#### TASK INPUT

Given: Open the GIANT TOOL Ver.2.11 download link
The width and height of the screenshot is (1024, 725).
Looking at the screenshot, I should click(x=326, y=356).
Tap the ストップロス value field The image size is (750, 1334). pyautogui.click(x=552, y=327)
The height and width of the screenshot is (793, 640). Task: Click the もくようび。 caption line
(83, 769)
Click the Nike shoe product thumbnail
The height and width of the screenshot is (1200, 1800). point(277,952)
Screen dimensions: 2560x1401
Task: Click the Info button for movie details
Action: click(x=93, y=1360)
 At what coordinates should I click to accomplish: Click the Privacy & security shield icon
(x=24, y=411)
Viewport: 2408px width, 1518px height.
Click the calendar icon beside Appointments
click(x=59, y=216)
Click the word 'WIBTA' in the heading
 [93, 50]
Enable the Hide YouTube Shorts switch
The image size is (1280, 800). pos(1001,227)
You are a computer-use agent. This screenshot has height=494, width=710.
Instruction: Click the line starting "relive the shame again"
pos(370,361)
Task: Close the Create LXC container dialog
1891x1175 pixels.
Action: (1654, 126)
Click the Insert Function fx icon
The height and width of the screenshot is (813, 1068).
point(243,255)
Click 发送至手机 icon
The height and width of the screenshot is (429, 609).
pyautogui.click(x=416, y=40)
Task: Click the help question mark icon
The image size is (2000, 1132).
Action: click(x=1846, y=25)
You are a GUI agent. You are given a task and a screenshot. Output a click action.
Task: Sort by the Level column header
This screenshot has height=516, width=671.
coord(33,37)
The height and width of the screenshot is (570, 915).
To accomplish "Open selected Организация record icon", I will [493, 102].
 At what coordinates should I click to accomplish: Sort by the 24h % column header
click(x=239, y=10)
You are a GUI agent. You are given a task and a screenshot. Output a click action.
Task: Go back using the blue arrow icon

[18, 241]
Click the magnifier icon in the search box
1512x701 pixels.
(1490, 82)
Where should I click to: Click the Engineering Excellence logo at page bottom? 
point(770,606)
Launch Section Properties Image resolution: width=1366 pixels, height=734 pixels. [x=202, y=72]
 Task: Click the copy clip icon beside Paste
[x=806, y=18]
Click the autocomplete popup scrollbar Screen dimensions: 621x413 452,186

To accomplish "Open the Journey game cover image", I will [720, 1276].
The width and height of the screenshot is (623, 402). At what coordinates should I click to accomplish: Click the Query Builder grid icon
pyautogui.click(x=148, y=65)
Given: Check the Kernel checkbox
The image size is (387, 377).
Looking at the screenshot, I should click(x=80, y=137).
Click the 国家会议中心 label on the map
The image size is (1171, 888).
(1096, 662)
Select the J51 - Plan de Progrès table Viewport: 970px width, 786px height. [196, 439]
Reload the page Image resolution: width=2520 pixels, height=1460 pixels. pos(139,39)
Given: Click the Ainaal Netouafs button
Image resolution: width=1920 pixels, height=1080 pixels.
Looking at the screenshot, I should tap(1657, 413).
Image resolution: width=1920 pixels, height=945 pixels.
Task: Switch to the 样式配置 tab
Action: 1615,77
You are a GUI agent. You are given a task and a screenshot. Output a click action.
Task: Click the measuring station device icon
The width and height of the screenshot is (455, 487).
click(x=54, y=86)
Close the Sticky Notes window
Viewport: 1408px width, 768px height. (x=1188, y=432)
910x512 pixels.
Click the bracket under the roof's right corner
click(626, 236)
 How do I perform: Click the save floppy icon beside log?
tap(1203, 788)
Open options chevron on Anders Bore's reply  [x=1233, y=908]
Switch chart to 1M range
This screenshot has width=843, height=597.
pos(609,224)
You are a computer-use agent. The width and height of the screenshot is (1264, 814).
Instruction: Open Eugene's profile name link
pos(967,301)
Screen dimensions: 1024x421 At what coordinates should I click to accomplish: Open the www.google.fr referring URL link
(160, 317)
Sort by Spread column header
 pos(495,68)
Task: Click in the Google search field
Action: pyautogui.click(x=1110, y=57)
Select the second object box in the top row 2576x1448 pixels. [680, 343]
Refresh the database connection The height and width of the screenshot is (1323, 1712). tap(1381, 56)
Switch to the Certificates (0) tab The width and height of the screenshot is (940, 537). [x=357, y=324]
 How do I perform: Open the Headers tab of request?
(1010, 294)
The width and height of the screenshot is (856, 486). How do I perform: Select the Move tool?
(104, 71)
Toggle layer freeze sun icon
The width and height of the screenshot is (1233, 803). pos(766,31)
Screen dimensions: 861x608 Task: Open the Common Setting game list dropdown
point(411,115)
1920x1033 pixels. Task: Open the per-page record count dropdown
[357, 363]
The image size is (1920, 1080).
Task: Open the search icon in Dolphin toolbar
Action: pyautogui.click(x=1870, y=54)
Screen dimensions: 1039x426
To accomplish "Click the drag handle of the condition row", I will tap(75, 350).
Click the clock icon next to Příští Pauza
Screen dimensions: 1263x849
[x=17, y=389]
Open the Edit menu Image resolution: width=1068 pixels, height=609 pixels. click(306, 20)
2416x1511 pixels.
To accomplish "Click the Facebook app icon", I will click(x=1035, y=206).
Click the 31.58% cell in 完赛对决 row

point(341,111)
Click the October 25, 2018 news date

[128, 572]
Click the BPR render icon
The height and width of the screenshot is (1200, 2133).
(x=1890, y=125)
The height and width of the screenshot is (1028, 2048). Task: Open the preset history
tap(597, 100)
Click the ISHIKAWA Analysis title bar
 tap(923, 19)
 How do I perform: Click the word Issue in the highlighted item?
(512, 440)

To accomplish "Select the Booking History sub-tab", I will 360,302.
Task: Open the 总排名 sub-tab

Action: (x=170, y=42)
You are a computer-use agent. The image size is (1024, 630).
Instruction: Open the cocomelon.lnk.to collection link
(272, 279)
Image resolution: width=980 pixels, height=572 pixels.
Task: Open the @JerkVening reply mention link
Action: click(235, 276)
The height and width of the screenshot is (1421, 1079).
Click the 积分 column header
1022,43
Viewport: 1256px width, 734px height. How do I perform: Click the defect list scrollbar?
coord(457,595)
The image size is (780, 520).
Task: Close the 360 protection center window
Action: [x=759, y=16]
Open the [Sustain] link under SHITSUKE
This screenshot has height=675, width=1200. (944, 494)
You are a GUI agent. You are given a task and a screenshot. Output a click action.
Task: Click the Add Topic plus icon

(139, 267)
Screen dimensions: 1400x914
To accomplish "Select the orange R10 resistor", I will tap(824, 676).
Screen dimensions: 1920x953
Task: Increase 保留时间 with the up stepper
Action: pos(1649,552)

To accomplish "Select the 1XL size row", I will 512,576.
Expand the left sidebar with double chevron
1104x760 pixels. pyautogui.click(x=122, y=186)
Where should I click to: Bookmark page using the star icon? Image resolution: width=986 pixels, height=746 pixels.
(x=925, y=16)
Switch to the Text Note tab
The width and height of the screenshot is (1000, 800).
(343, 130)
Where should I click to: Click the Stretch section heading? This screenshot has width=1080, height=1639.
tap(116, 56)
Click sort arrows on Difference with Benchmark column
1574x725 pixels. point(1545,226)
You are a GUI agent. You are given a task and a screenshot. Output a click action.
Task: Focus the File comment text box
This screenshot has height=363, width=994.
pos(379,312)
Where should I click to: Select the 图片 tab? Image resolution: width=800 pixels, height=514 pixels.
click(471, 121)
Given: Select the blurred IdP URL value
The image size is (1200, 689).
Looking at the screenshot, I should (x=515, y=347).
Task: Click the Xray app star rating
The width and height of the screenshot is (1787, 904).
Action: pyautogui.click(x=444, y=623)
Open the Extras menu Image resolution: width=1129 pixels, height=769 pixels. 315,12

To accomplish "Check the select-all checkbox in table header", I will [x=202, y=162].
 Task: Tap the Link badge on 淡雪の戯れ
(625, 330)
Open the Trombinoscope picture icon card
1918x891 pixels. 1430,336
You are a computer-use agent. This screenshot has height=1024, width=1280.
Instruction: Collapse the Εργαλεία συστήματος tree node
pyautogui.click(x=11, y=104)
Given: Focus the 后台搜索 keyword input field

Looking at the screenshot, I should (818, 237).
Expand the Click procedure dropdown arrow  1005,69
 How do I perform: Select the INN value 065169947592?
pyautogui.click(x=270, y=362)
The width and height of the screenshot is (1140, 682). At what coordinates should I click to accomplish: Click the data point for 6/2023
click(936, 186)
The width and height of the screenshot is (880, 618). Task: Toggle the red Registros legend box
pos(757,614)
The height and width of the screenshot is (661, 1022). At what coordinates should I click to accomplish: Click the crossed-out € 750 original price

########

◆ **WHAT YOU ARE ASKED TO DO**: Put the records from the first line through the line containing "(x=24, y=411)" into a JSON list of strings, one string per line, with blank lines left out.

◆ **COMPLETE RESPONSE**:
[
  "Given: Open the GIANT TOOL Ver.2.11 download link",
  "The width and height of the screenshot is (1024, 725).",
  "Looking at the screenshot, I should click(x=326, y=356).",
  "Tap the ストップロス value field The image size is (750, 1334). pyautogui.click(x=552, y=327)",
  "The height and width of the screenshot is (793, 640). Task: Click the もくようび。 caption line",
  "(83, 769)",
  "Click the Nike shoe product thumbnail",
  "The height and width of the screenshot is (1200, 1800). point(277,952)",
  "Screen dimensions: 2560x1401",
  "Task: Click the Info button for movie details",
  "Action: click(x=93, y=1360)",
  " At what coordinates should I click to accomplish: Click the Privacy & security shield icon",
  "(x=24, y=411)"
]